Éduquer: Mais au fond, ne peut-on pas vivre sans animaux domestiques ?
J.P.:
Bien sûr, il y a des gens qui vivent sans animaux, de même qu’il y a des gens qui ne lisent jamais. Pourtant, cela apporte quelque chose de lire, ça agrandit le monde, ça éveille l’intelligence. Le livre nous ouvre à des vies qu’on n’aurait pas vécues, à un point de vue autre. C’est un peu du même ordre pour la vie avec les animaux. Essayez de voir le monde à travers les yeux des chats, des vaches, des poules! Vivre avec les animaux change la construction de soi sur le temps long. Dans ma vie, c’est bien sûr une part énorme. Tout comme dans celle de beaucoup d’humains, ne serait-ce que quand on voit le nombre de chiens et chats en France14 .
Sur le temps long des rapports domesticatoires, l’humain s’est construit avec les animaux. On est devenus «cultivés» par l’agriculture et l’on s’est «élevés» avec l’élevage. Quand Marx dit «l’humain transforme le monde et se transforme par le travail», il oublie les animaux, qui ont transformé le monde avec nous. Ces millénaires ont construit l’intelligence des animaux. Et la nôtre. Les animaux nous rendent plus humains.
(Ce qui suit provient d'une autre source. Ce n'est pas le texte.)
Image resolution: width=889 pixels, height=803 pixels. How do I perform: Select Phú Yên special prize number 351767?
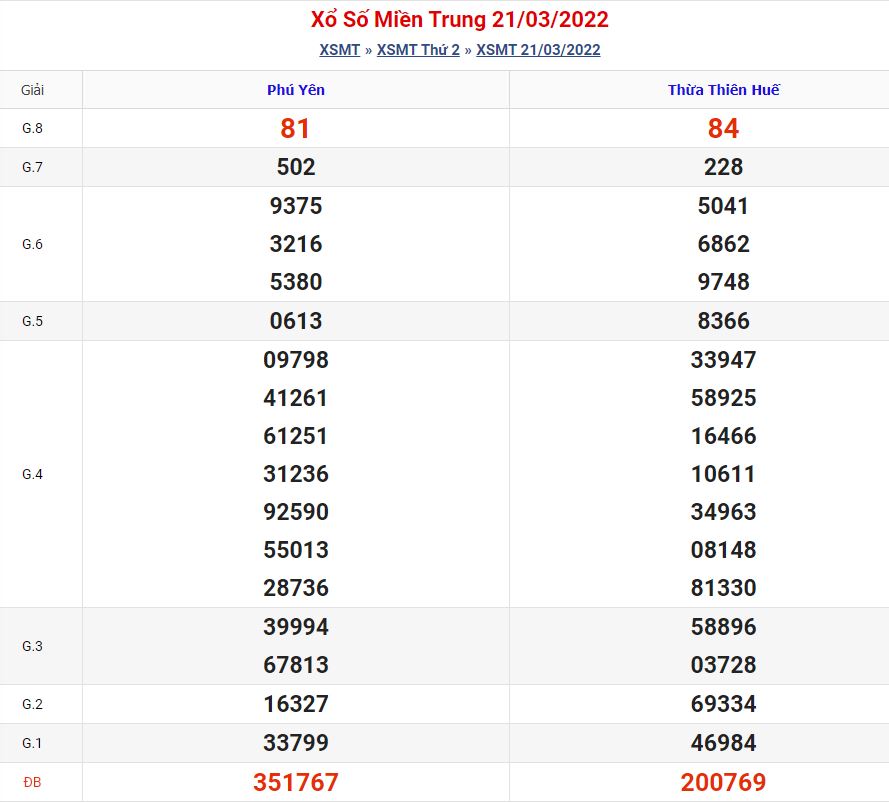(x=296, y=782)
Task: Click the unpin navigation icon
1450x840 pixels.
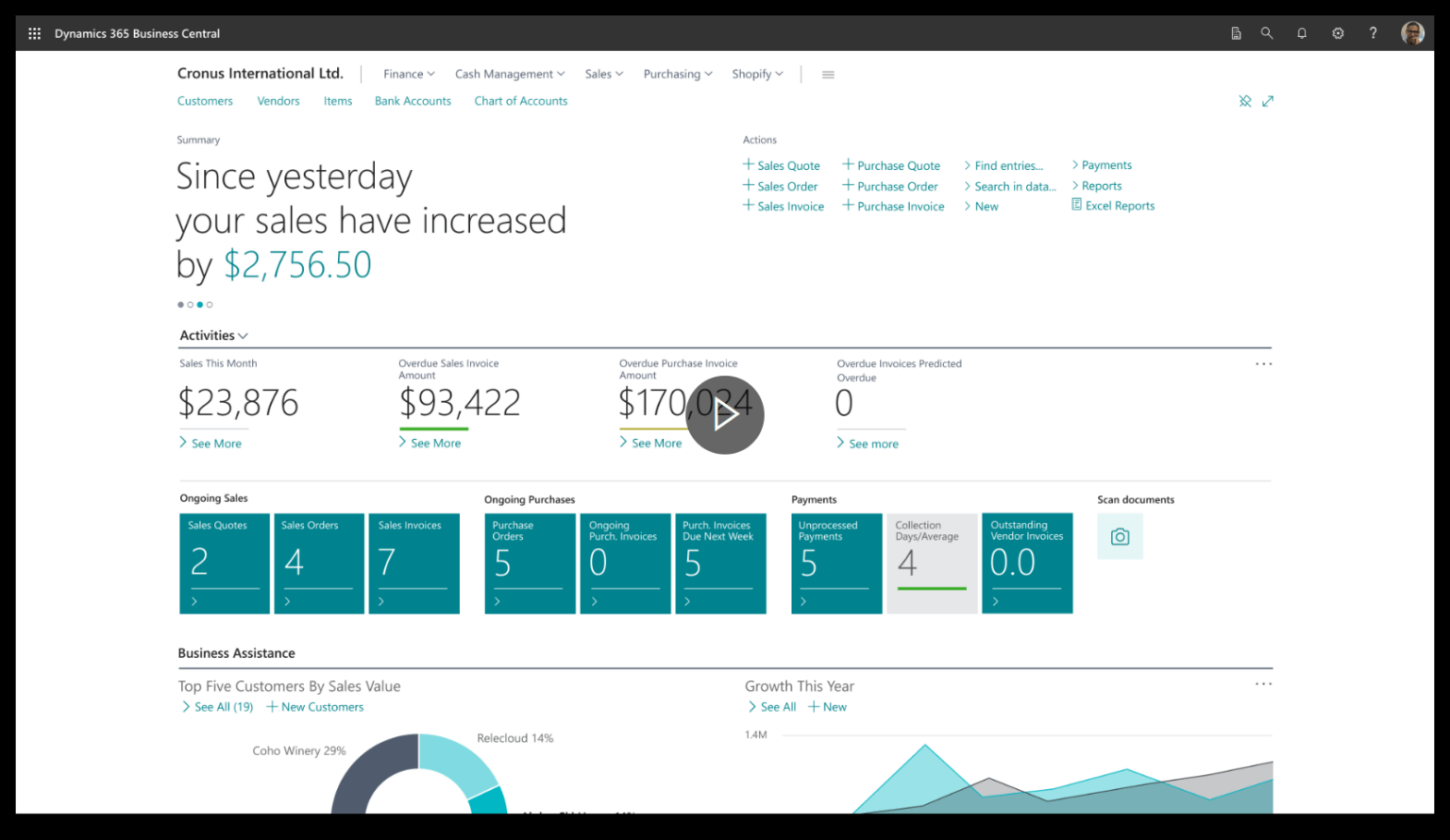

Or le mouvement actuel dominant, c’est une exclusion des êtres vivants au profit du numérique, de la robotique. La viande artificielle symbolise ce remplacement du travail vivant par le travail mort, en excluant les animaux et en les remplaçant par des objets inanimés, des artefacts. L’ingéniosité humaine prétend se passer des animaux, se nourrir sans, vivre sans. Je pense que cela mène à un monde où nous ne serons pas les mêmes humains. Sans animaux, nous perdrons quelque chose de notre humanité.

 

  • 1Le véganisme propose de se passer de tout produit (et, souvent, service) d’origine animale: chair animale bien sûr, mais aussi œufs, laitages, cuir, laine, miel, traction animale, etc.
  • 2DE WAAL Frans. Sommes-nous trop bêtes pour comprendre l’intelligence animale?, Paris, Actes Sud, 2018.
  • 3PORCHER Jocelyne et PELLUCHON Corine. Pour l’amour des bêtes, Mialet-Barrault, Paris, 2022.
  • 4Sachant qu’une chatte donne naissance à des dizaines de petits dans sa vie, il n’existe que deux solutions pour maintenir une population raisonnable: tuer ou stériliser.
  • 5PORCHER Jocelyne. «Gary Francione et les animaux de compagnie», Etudes rurales, 2022, n°210.
  • 6L214 est une association qui «souhaite changer le regard que notre société porte sur les animaux et interroger la légitimité de les faire souffrir ou de les tuer sans nécessité.»
  • 7Le végétarisme propose une alimentation sans chair animale. Il en existe certaines variantes, selon la position vis-à-vis des poissons, mollusques, crustacés, insectes.
  • 8Dans Systèmes alimentaires/Food systems n°8.
  • 9PORCHER Jocelyne. Cause animale, Cause du capital, Le bord de l’eau, Paris, 2019.
  • 10Ensemble de techniques de laboratoires visant à fabriquer différents produits ordinairement obtenus par l’élevage: viande, lait, etc.
  • 11Association «dédiée à établir et protéger les droits de tous les animaux», affirmant que ceux-ci «ne sont pas faits pour être utilisés, que ce soit pour notre alimentation, notre habillement, nos expérimentations, nos loisirs ou pour toute autre raison.»
  • 12MORIZOT Baptiste. Manières d’être vivant, Actes Sud, Paris, 2020.
  • 13Capables de sensations.
  • 14Chats identifiés en France en 2021, de l’ordre de 3,5 millions en Belgique.